Notre vie est exactement comme un vol d'avion. Nous devons planifier notre vie et vivre notre plan en y apportant des corrections, des ajustements ici et là au gré de l'aventure.
Comme disait un grand conférencier américain: «écris tes buts à l'encre, cependant met la date au crayon de plomb.» 
En d'autres mots, soyez résolu sur la destination, mais souple sur le chemin à prendre.
Vaut mieux passer à l'action et apprendre quelque chose de cette expérience que de regretter de ne pas avoir agi.

samedi 23 janvier 2016

001 Journal de dépression - Ouverture

Depuis quelques jours, je réfléchis à une expression ou plutôt un concept celui d'écrire un journal de dépression. Titre assez surprenant vous en conviendrez, mais auquel vous risquez d'être surpris.

L'idée de la dépression n'est pas au sens de la maladie mentale qu'elle catégorise, mais au sens de trouver des moyens simples, mais efficaces de diminuer la pression sur nos vies, histoire de la rendre plus conviviale et plus heureuse.

Tout dans la nature fonctionne avec des forces qui tantôt compriment ou tantôt dilatent les éléments pour créer du mouvement, des transformations dans les formes et dans le fond.

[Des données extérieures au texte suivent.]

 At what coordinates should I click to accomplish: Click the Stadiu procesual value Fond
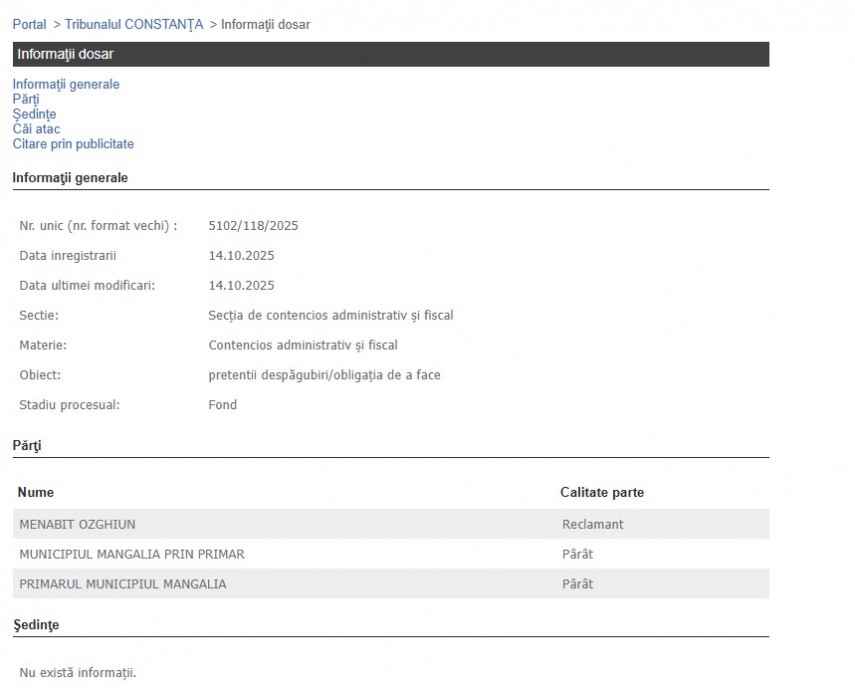(223, 405)
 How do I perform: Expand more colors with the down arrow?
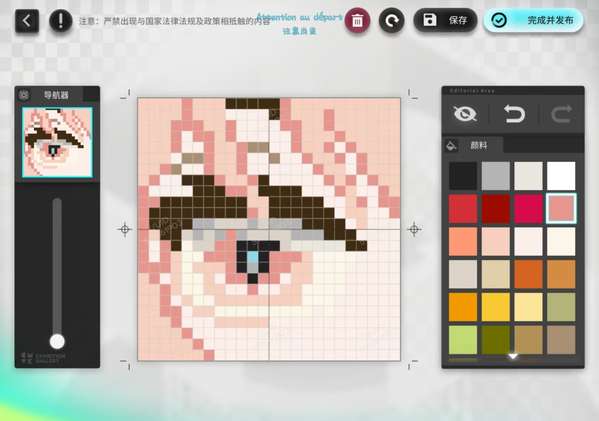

Il en va de même dans notre vie. Nous avons un immense pouvoir celui de choisir, de trancher entre ce que nous voulons et ce que nous ne voulons pas. Ce pouvoir doit être exercé avec justesse sinon la pression va augmenter. Toute notre vie se dresse devant nous pour nous permettre d'«expériencer» avec toutes les nuances que nous avons choisi que ce soit bien ou mal.

Se choisir un cancer, un infarctus ou un handicap est également un moyen d'«expériencer» la vie dans toutes ses facettes. Certains optent pour le passage initiatique de la souffrance, de la privation, de la torture mentale ou physique pour parvenir à leur apprentissage. Certains plus durs de comprenure empilent les épreuves et les souffrances pour finir par capituler dans la joie ou mourir.

J'avais un ami qui souffrait de pneumothorax et qui persistait bêtement à fumer 2 paquets de cigarettes par jour. C'était son choix, sa vie. Par contre devant cet entêtement que je qualifierais de stupide, j'ai fait le choix de cesser ma relation avec cette personne en prenant soin de lui expliquer que mes choix de vie étaient diamétralement opposés aux siens et que cette incompatibilité était toxique pour mon équilibre.

Je me servirai de ce titre «Journal de dépression» pour y apporter des ajouts au fil du temps.